There is trauma today – life altering events; and we ask why. We ask how can this be good. I never like to write about me. In fact, I’m uncomfortable writing about me, because life is not about me. But I tell this story today to encourage you in whatever circumstances you are going through. My daughter is 37 years old. Three days ago she was a walking, talking sales dynamo. Today, she can’t walk and talking is a laborious effort – she is a victim of three mini strokes that have taken everything from her, except her life. We are asking; how can this be good? We have no human answer. I’m reminded of another thing Corrie ten Boom asked in one her talks “Is prayer your steering wheel or your spare tire?” I ask myself, is prayer my steering wheel? In this 180 degree turn from what I expected life to look like, will I pray through with God at the wheel or will I drive through and stop off for a nibble of God’s Word and a prayer snack on the way?
Will I find joy in the journey? Will this event make me bitter, or make me better. Do I really believe if I get the inside right, the rest will take care of itself? Yes! Yes! I believe it to my depths of my soul. At the core of who I was made to be, my first priority is to remember that my attitude is a choice. What I do with it affects every facet of my life. I choose faith first. I choose to trust this unknown future to a known God. If I get the inside right, the rest will take care of itself.
Am I scared? Absolutely! Yes, I am scared, not for me, but for my daughter’s children and her husband. Will I be praying without ceasing as the Bible says? Or will I allow the enemy of my soul to suffocate my faith and rob me of my joy? It’s a choice I will have to make moment by moment. When it seems that nothing good can come from the path we are on, when the future is so uncertain, how can we fan the flame and get our joy back? How can we strengthen our faith? Here’s a place to start: reliance on the One who gives us strength. 2 Thessalonians 3:3 The Lord is faithful, and he will strengthen you and protect you from the evil one.
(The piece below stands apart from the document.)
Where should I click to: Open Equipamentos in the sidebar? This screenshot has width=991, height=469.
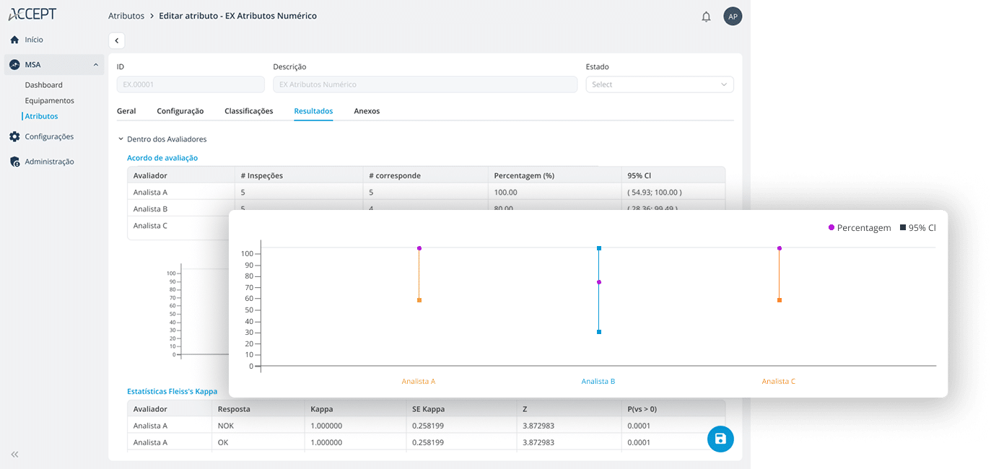click(49, 101)

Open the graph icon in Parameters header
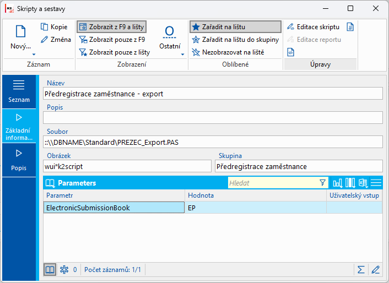[337, 183]
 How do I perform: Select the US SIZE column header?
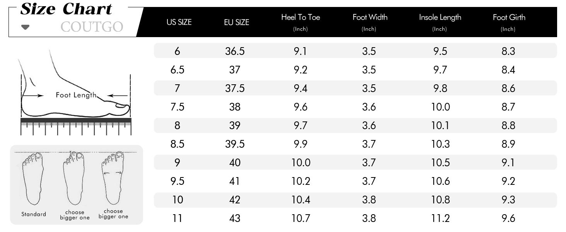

At the core of your being there is a flame of joy, just as there is in mine. “…..joy runs deeper than despair.” That flame, no matter how tiny, is in there at the center of our choices. How can we be joyful today? This day is set before us as a blank slate. What gets written on it isn’t up to us. We can plan our steps from the first increment to the last, but we live with surprise. Our lives can change in a heartbeat and the landscape of our plans dissolves. In these times, I crave a word from the Lord. Isaiah 48:17 This is what the Lord says— “I am the Lord your God, who teaches you what is best for you, who directs you in the way you should go. 2 Timothy 4:17 The Lord stood by me and gave me strength ….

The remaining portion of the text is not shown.